### BRIEF:
Below are lines of data; restate word for word those running from the line containing "Screen dimensions: 508x407" to the line containing "Open the Price Realized help question mark", inclusive, and no others.

### ENTRIES SHOWN:
......

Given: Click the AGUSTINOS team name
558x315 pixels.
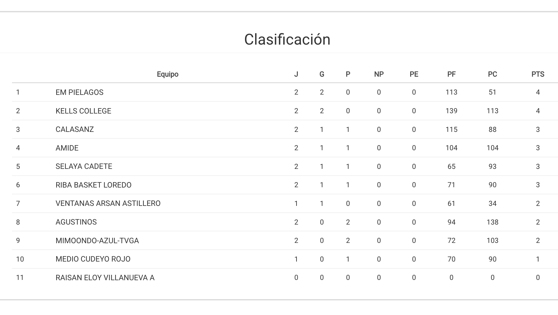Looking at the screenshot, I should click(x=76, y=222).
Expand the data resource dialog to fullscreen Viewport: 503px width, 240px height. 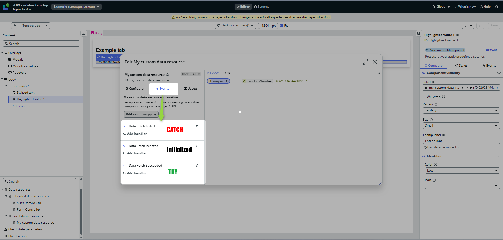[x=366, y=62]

......

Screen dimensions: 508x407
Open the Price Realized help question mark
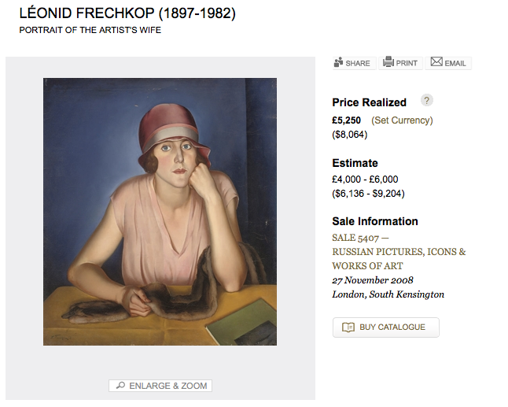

......

### TASK OUTPUT:
Screen dimensions: 508x407
Open the Price Realized help question mark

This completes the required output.